Um estudo publicado em 2025 na revista Communications Earth & Environment analisou 20 anos de dados de doenças relacionadas a queimadas e a zoonoses/vetores em 1.733 municípios da bacia amazônica, abrangendo oito países. O resultado principal: a extensão e a integridade das Terras Indígenas (TIs) têm efeitos complexos, mas potencialmente protetores, sobre a incidência de 27 doenças, beneficiando a saúde de cerca de 33 milhões de pessoas que vivem no bioma.
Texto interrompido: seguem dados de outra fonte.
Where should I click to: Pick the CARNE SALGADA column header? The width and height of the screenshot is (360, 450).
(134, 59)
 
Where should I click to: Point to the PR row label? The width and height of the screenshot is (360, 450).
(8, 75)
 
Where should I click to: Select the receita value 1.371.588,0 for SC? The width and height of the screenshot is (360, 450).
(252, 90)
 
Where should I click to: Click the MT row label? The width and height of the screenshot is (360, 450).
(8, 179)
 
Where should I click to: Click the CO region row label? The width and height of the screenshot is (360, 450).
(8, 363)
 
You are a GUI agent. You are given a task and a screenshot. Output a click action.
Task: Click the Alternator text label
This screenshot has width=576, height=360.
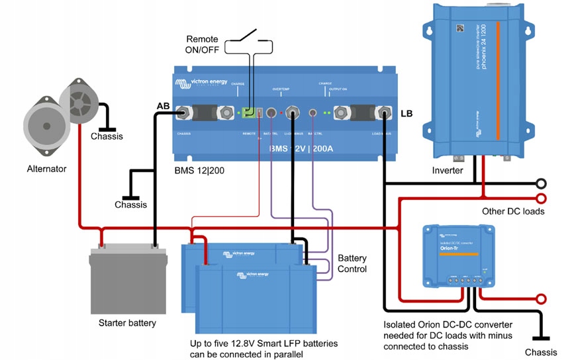pyautogui.click(x=46, y=169)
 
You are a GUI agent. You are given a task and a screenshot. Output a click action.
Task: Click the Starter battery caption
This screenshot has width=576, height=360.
pyautogui.click(x=127, y=323)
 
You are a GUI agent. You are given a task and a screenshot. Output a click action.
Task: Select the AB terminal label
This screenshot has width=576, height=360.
pyautogui.click(x=163, y=106)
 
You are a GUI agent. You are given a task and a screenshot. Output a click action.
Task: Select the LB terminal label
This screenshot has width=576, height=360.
pyautogui.click(x=407, y=113)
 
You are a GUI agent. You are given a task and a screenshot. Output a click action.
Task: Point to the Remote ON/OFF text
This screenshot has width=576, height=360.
pyautogui.click(x=202, y=46)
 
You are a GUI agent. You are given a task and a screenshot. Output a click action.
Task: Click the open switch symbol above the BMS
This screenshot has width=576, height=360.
pyautogui.click(x=248, y=34)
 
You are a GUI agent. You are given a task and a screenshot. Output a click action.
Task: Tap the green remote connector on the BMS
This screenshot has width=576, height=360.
pyautogui.click(x=249, y=114)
As TIs, quando bem preservadas e com alto percentual de cobertura florestal, ajudam a reduzir doenças ligadas à fumaça de queimadas (respiratórias e cardiovasculares) e, em certos contextos de paisagem, também influenciam a dinâmica de doenças transmitidas por animais e insetos.
O que o estudo mediu
Os pesquisadores cruzaram dados de incidência de doenças (fire-related e zoonotic/vector-borne) com a área de TIs, seu status legal de reconhecimento e parâmetros de paisagem (cobertura florestal, fragmentação, densidade de bordas). O bioma amazônico abriga cerca de 2,7 milhões de indígenas de aproximadamente 350 etnias, além de dezenas de milhões de habitantes não indígenas.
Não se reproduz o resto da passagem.